Siemens is a company with 174 years of tradition, developing innovative technical products and solutions with the highest quality standards. But the world is changing. Digitization, AI and cloud computing are ubiquitous. Software is becoming an important differentiator and is driving many core aspects of our corporate strategy. As a result, the application of Continuous Delivery and DevOps concepts is becoming more and more relevant to our business.


One of the biggest hurdles in an industrial enterprise to take advantage of the tremendous business opportunities that Continuous Delivery and DevOps enable – how to deal with milestones - can be overcome with a Continuous Quality Assurance approach. In industrial enterprises, software delivery requires much more than just working software. To formally release a change and deploy it into production requires many more non-software artifacts that cannot be covered by the Continuous Integration tool chain, no matter how sophisticated it is. However, using the classic milestone approach is no longer an option, as this limits the deployment frequency to values that are not even close to the desired target. Therefore, a radical rethinking of the release process is required.

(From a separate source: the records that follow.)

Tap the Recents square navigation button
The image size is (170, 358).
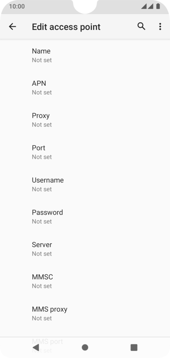pyautogui.click(x=134, y=348)
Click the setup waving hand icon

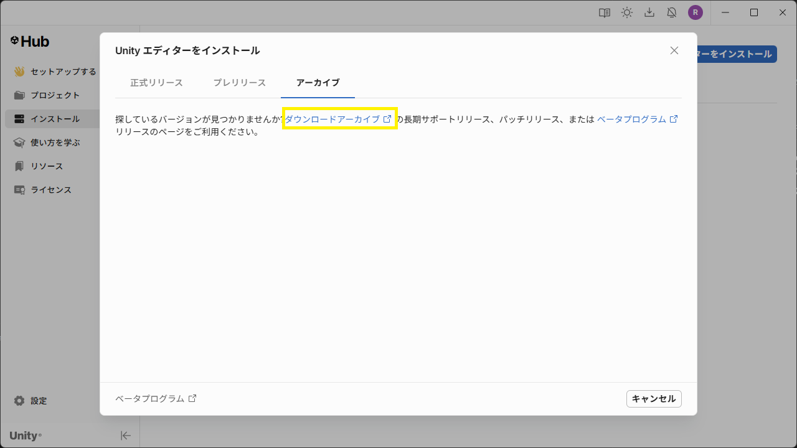[x=19, y=72]
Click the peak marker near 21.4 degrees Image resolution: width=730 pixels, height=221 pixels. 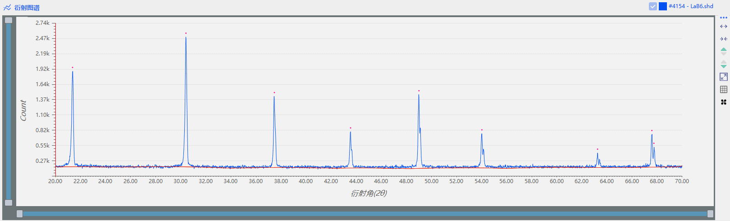click(x=73, y=68)
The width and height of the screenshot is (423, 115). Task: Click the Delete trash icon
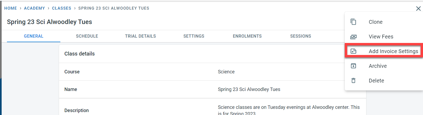(x=353, y=81)
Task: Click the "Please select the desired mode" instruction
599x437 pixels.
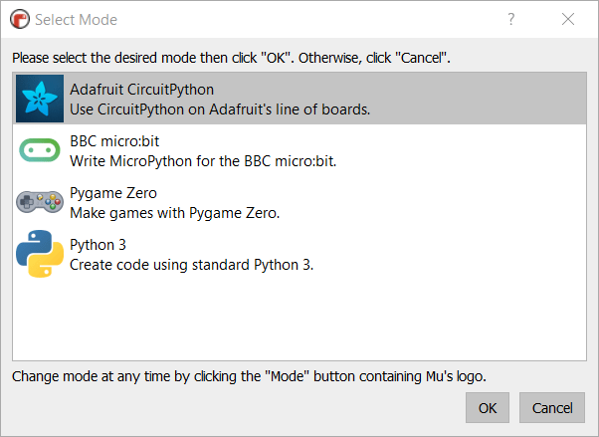Action: coord(231,58)
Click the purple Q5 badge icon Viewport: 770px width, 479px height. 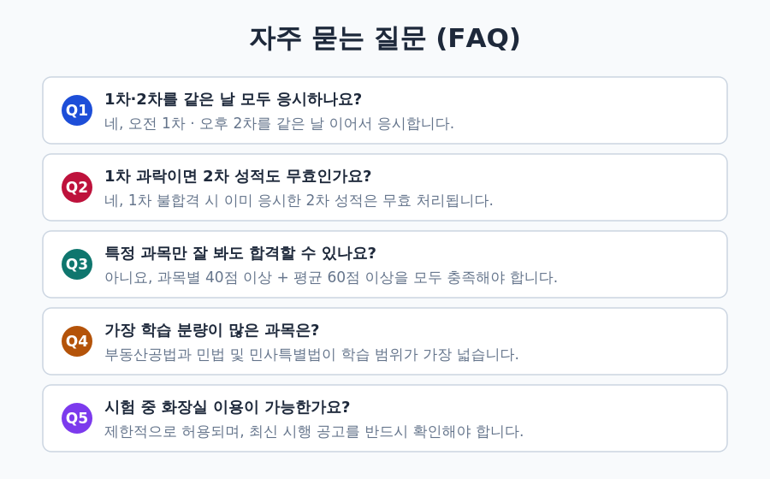(x=77, y=418)
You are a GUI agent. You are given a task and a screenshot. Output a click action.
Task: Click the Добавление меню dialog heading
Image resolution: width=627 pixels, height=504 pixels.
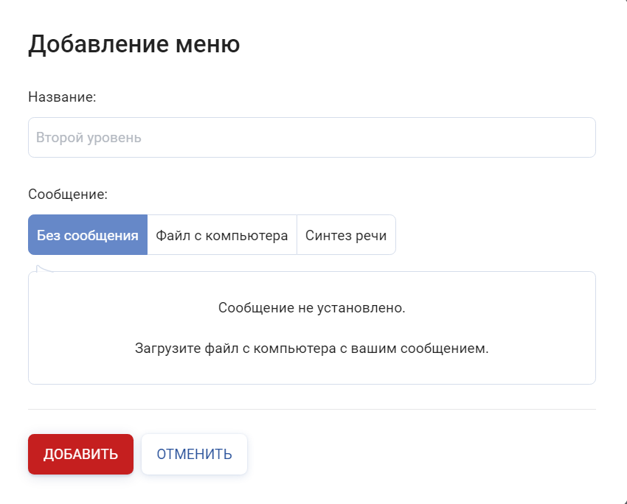(134, 44)
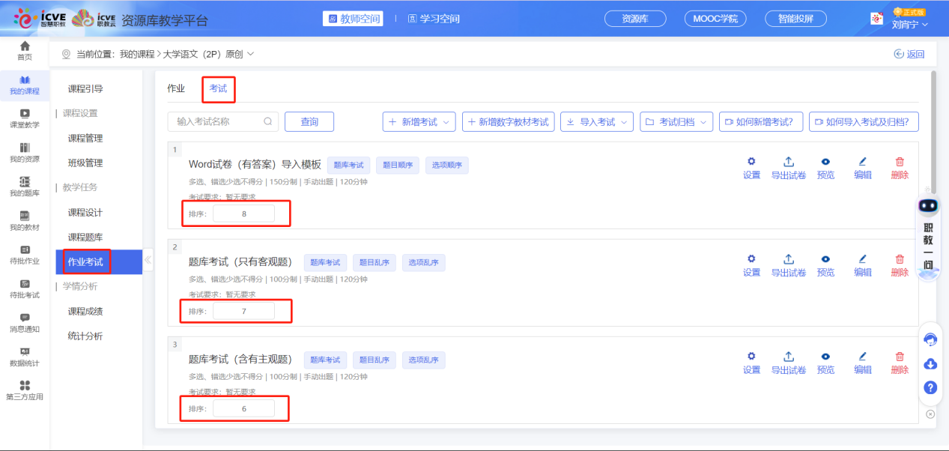
Task: Open the 导入考试 dropdown menu
Action: coord(597,122)
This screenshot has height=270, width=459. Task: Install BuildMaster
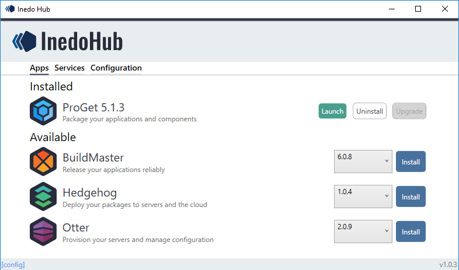(411, 162)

In this talk, we will present how Siemens Building Technologies benefited from a new approach to analyzing and tracking non-software quality criteria by introducing a Continuous Conformance approach. We applied the "Green to Green" and "Shift Left" mantra not only to software, but also to non-software artifacts. Combined with a Continuous Integration pipeline, this allowed us to establish a Continuous Quality Assurance flow. This novel approach allows Siemens Building Technologies to take advantage of the many opportunities provided by continuous enhancements of their cloud-based solutions while maintaining its industrial quality standards. We will also outline, how our internal networks driven by key experts helps to speed up this radical paradigm shift and make it a success across the many different businesses within Siemens.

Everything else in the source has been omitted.